Loro becomes the God to pay homage, as the natives paid homage to the unknown "They" who arrived on their conquered lands before they realized that "They" would be "Their" undoing. Double meaning here too!

A good review of the film can be found on “International"

Parrot it is also Sergio Cotroneo's latest novel, in which they are the presences that hover in a house where the protagonist goes to work, but they are also the twins she has to look after.

Then… them as a double. Anyone who has had the opportunity to meet twin brothers - especially identical ones - knows how for them there is no singular but we always refer to them and this tells us that it is not necessary for theirs to be many, but even just two are enough people outside us.

Think of the Kessler twins, they are always referred to as Them, inextricably united. And I know something about it because my mom was one half of a couple with her twin sister. Indistinguishable from those who were not of the family.

A detail of the Japanese poster of the film "Loro", 2018, by Paolo Sorrentino. The film is divided into two parts “Them 1” and “Them 2”. The main performers are Toni Servillo (who plays two characters: Silvio Berlusconi and Ennio Doris), Riccardo Scamarcio (Sergio Morra) and Elena Sofia Ricci (Veronica Lario). For this interpretation, Ricci won the 2019 David di Donatello for best leading actress.

Conclusions

The overview I made on pronouns sometimes seems to stray from the main topic which is that of autobiographical writing, but even if sometimes transparent or almost invisible there are many threads that intertwine in an autobiography.

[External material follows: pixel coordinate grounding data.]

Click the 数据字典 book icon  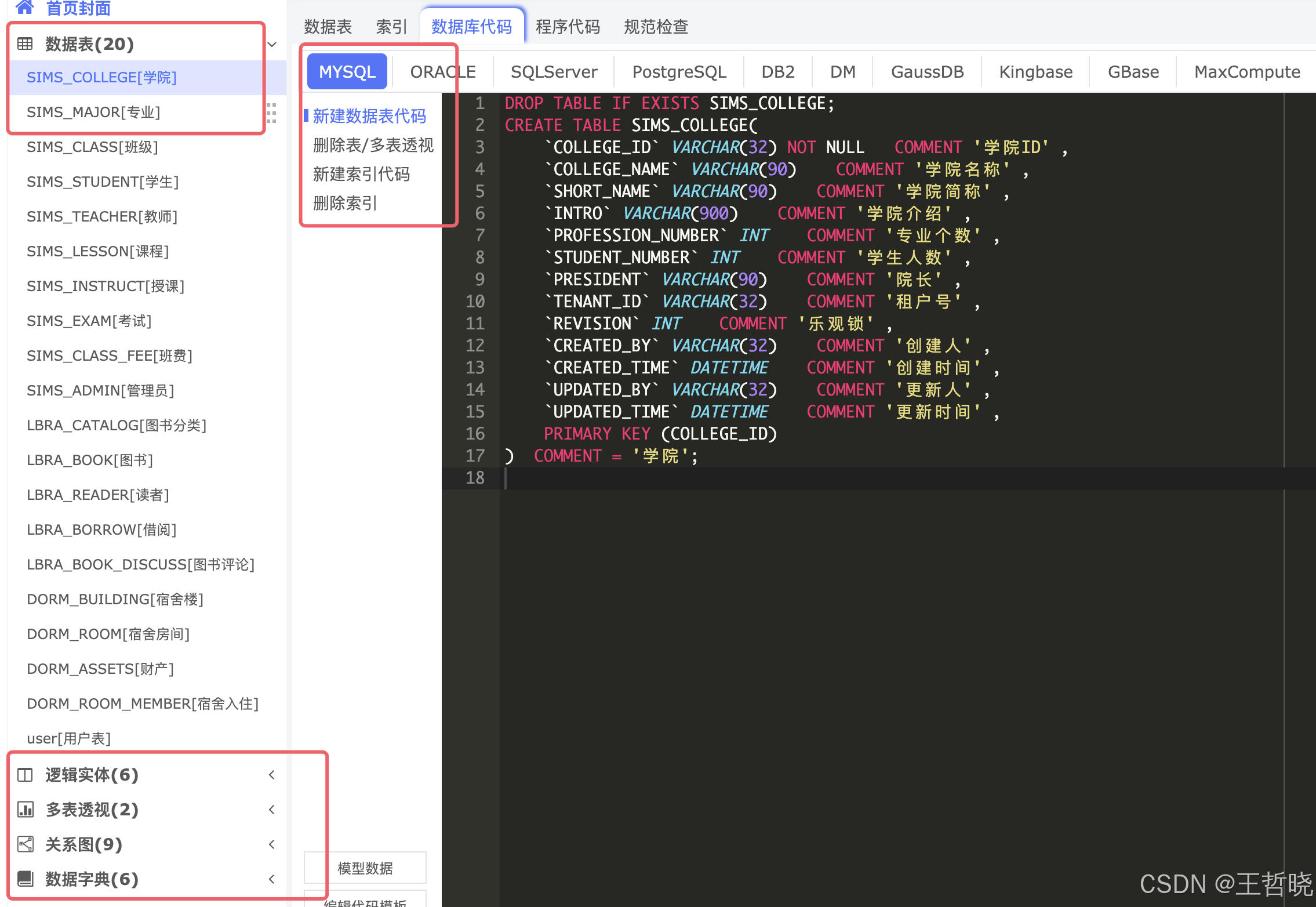pyautogui.click(x=25, y=879)
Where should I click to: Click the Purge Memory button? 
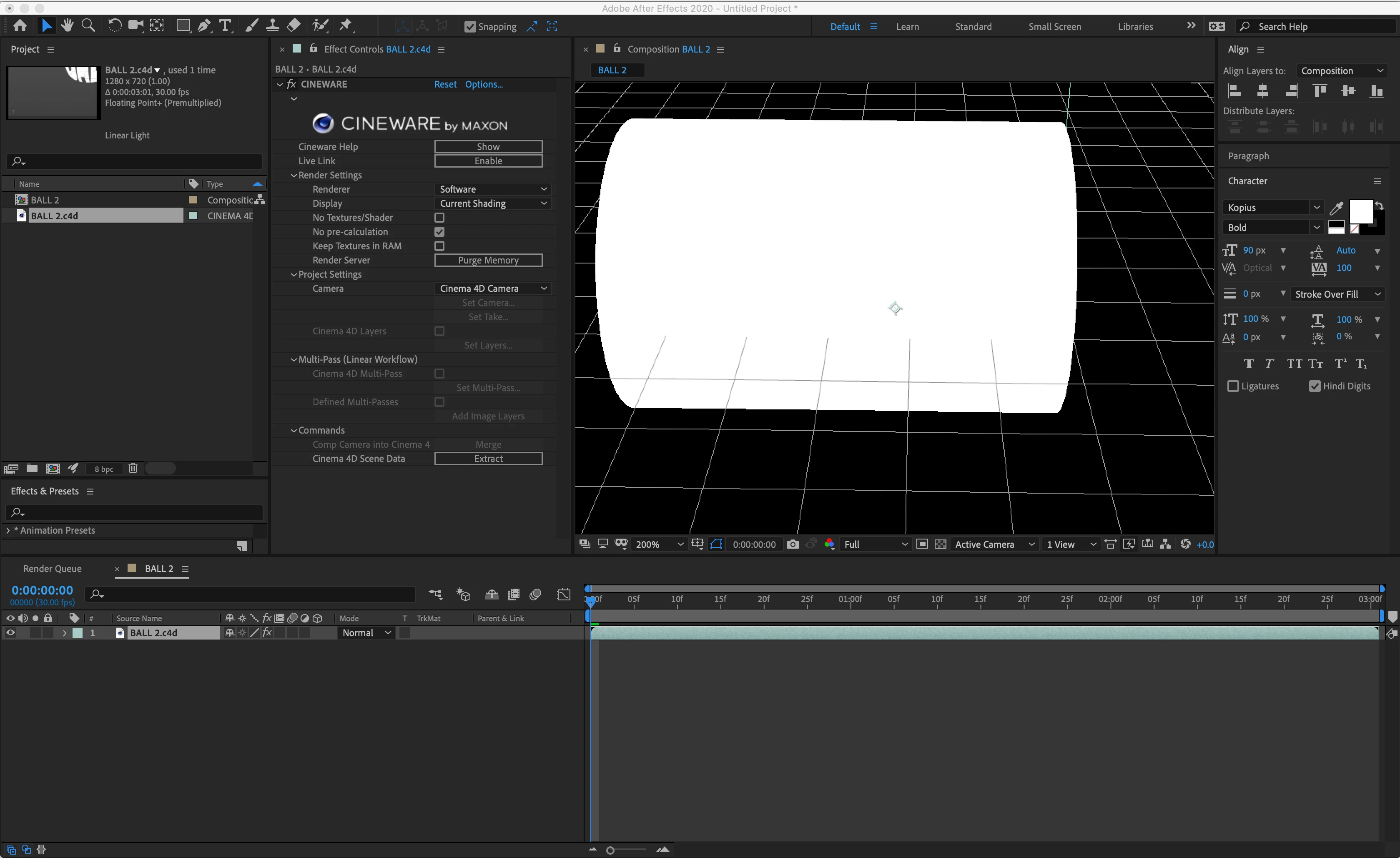(488, 260)
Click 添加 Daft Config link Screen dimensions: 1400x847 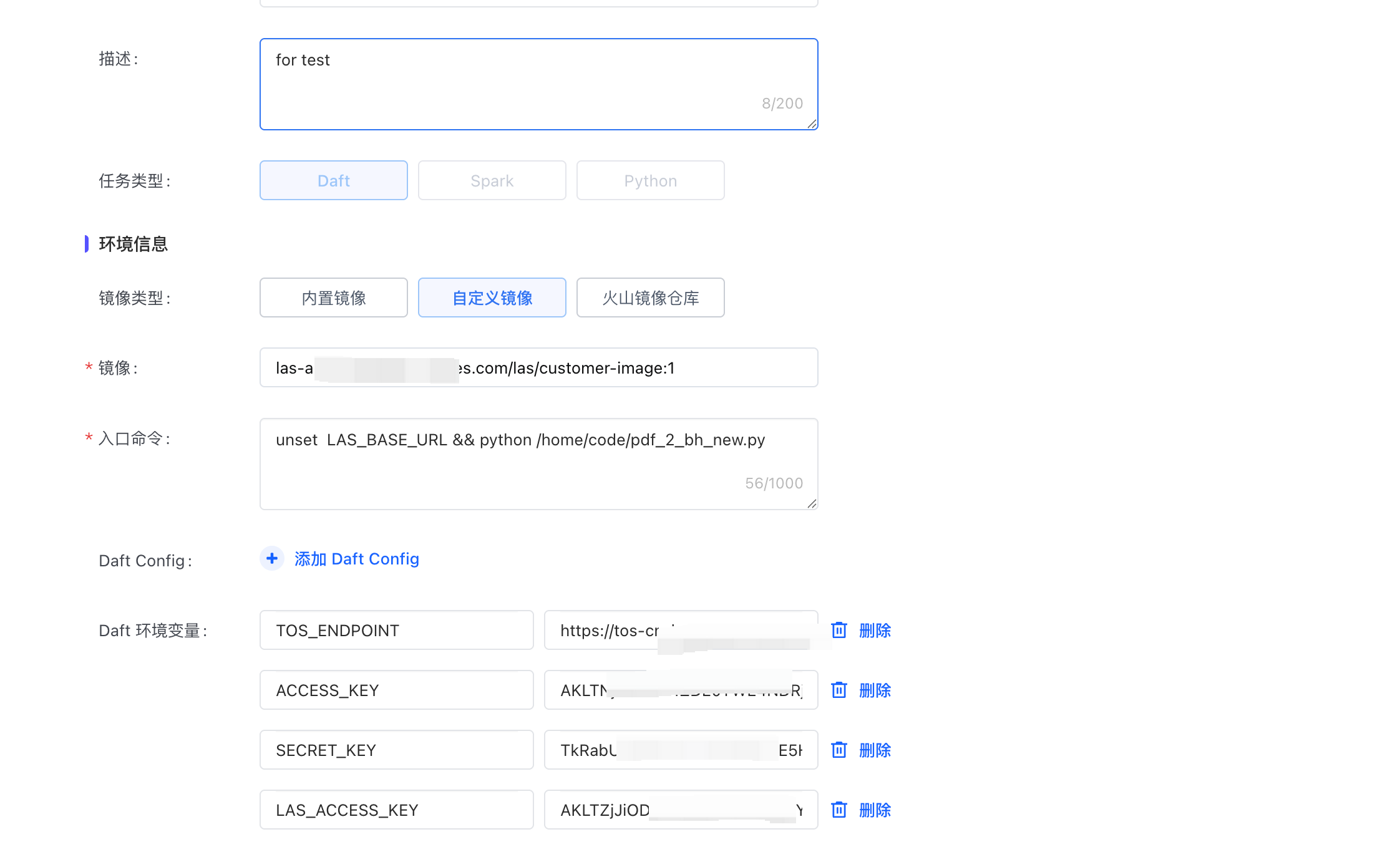(356, 559)
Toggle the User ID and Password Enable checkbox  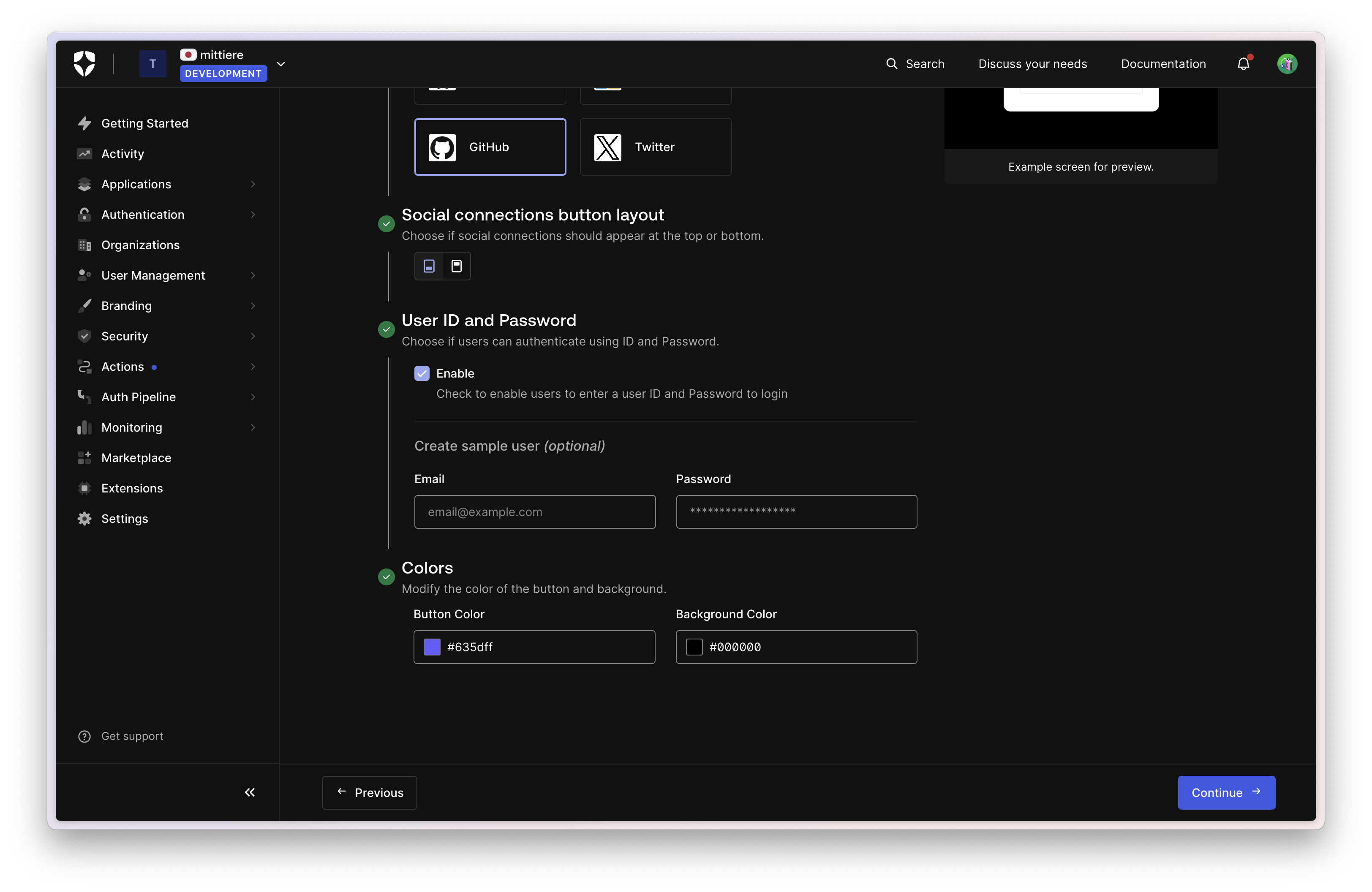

When we write, even in the first person, a myriad of characters appear welcome or uninvited to whom we address each time with different pronouns, it is up to the writer to harmonize the world around us in an understandable story - even only to ourselves.

Cover image: The poster of Carlo Verdone's 2010 film "Me, them and Lara", retouched in the title to adapt it to the content of Ada's post. Verdone dedicated the film to his father, Mario Verdone, who had passed away the year before. Mario Verdone was the first professor in Italy to occupy a university chair of film history.